Isso tem também implicações para os consumidores comuns, como também para os mestres do universo. Os proprietários de imóveis residenciais com problemas relacionados ao pagamento da sua hipoteca não podem mais renegociar sua dívida com o banco porque sua hipoteca está na posse de um investidor milhares de quilômetros distante.
Ao mesmo tempo, os estrangeiros parecem estar imitando o apetite americano pela assunção de risco e a especulação, mas não estão tendo consciência dos seus perigos.
"Ainda somos grandes dissipadores, mas há evidências de que isso começa a mudar", disse Weidenmier, citando a China como exemplo. Não só os gastos de consumo estão aumentando rapidamente, como os investidores locais têm apostado cada vez mais alto nas ações da Bolsa de Valores de Xangai, com uma valorização de 432% nos últimos dois anos.

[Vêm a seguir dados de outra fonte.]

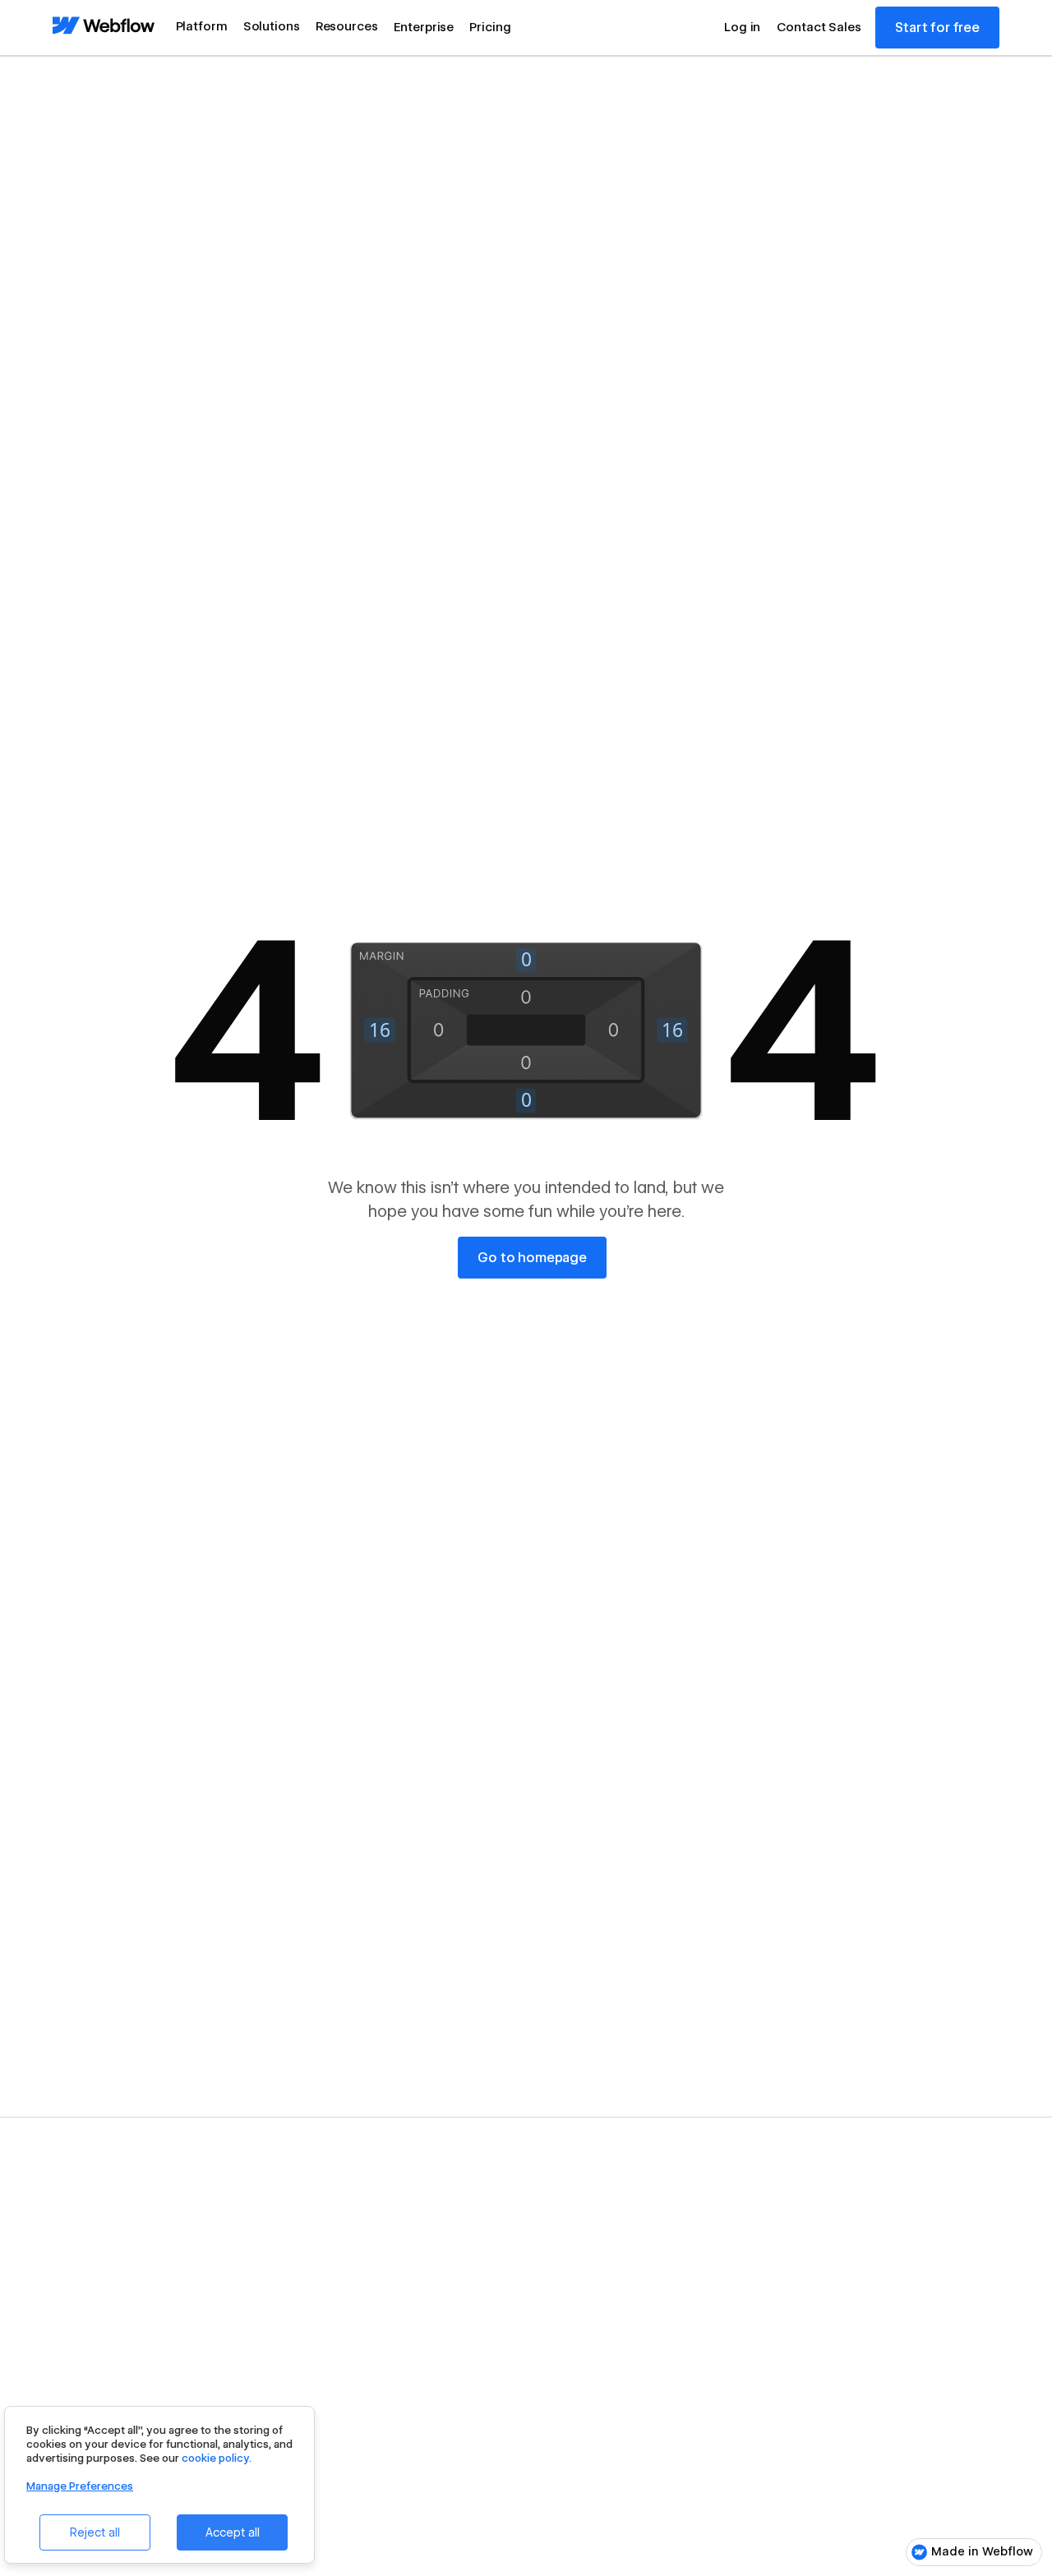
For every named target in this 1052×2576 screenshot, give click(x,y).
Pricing (489, 27)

Agora, como os problemas nos EUA afetaram, num efeito cascata, a Europa, teme-se que um estouro da bolha asiática possa ser sentido em Nova York. Uma liquidação de posições em Xangai provocou uma queda de 400 pontos no Índice Dow Jones em fevereiro.
Naturalmente, assumir riscos, mesmo especulativos, sempre foi a força propulsora por trás do crescimento econômico e o dinamismo do sistema capitalista. John Maynard Keynes chamou esses impulsos de "espírito animal" e especialistas como Wien discordam da noção de que a globalização tornou as coisas mais arriscadas.
Segundo ele, os novos-ricos em lugares como o Oriente Médio podem, na verdade, facilitar as coisas, por terem dinheiro para comprar quando todo os demais estão vendendo. Essa é uma razão pela qual sua próxima parada depois da Nova Zelândia foi Dubai.
Independente de quem está certo, Weidenmier diz que as crises financeiras acabam fortalecendo o sistema todo. Com efeito, o Pânico de 1907 levou à criação do Federal Reserve, que, desde então, estabelece a política monetária dos Estados Unidos. "Na realidade, às vezes as crises financeiras são positivas", disse ele "porque elas limpam o sistema".